Parts of the exercise:
1 > Duplicate the stretch of the synapse engineering article from "Changing behavior with" through "et al./PLOS Biology)", without changing a word.
2 > Pick up the synapse engineering article after its last sentence and keep writing it.

Reading text:

____

Changing behavior with synapse engineering

September 16, 2015

The worm turns: injecting a transgenic nematode worm with tyramine induces the worm to switch from forward locomotion (dashed red line, starting at X) to backward locomotion (dashed blue line) (credit: Jennifer K. Pirri et al./PLOS Biology)

In 1963, Yale professor of physiology and psychiatry Dr. Jose Delgado implanted an stimulating electrode in the caudate nucleus of a fighting bull, bravely jumped into the bullring, and stopped the animal in its tracks by remotely activating the electrode. Now UMass Medical School scientists have taken neural control precision down to the synapse level, reversing a C. elegans (nematode) worm’s head position or locomotion direction by simply switching one of its synapses (neuron-to-neuron connections) from inhibitory to excitatory (“off” to “on”).

The research, published in an open-access paper in PLOS Biology, offers a new approach for studying the neural circuits that govern behavior and has implications for refining the connectome (neural roadmap), which is important for understanding how the 100 billion neurons and quadrillion (1015) synapse process information and control behavior.

Currently, the connectome doesn’t include information about the activity of specific neurons or the signals they transmit. The complexity of the human brain makes it almost impossible to address questions such as how stable are neural circuits in the brain and how their wiring constrains the flow of information or the behaviors they control.

So Mark Alkema, PhD, associate professor of neurobiology, turned to the nematode C. elegans. A tiny worm with only 302 neurons, it is the only animal whose neural roadmap has been completely defined.

____

The data:
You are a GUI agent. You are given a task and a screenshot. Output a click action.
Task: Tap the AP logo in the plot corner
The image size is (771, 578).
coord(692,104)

____

Written answers:
1 >
Changing behavior with synapse engineering

September 16, 2015

The worm turns: injecting a transgenic nematode worm with tyramine induces the worm to switch from forward locomotion (dashed red line, starting at X) to backward locomotion (dashed blue line) (credit: Jennifer K. Pirri et al./PLOS Biology)

2 >
Worm mind control

Alkema and colleagues wanted to determine if flipping the sign (inhibitory or excitatory) of a synapse in the worm’s brain was enough to reverse a behavior. To do this, they analyzed the touch response that allows C. elegans  to escape from carnivorous fungi that use threadlike nooses to catch nematodes. During this escape response, neurotransmitters in C. elegans are released that activate an inhibitory ion channel. This causes the worm to relax its head and quickly reverse direction away from the predator.

Synapse firing is determined by the charge of the ions that flow through channels. So they replaced the inhibitory ion channel with an excitatory version of the channel in a live nematode. “Surprisingly, the engineered channel does not affect the worms’ development and is properly incorporated into the neural circuits of the worm brain,” said Alkema. “Cells that are normally inhibited in the brain now get activated.”

“What was most striking is that we were able to completely reverse behavior by simply switching the sign of a synapse in the neural network,” explained Alkema. “Now the animal contracts its head and tends to move forward in response to touch. This suggests that the neural wiring diagram is remarkably stable and allows these types of changes.”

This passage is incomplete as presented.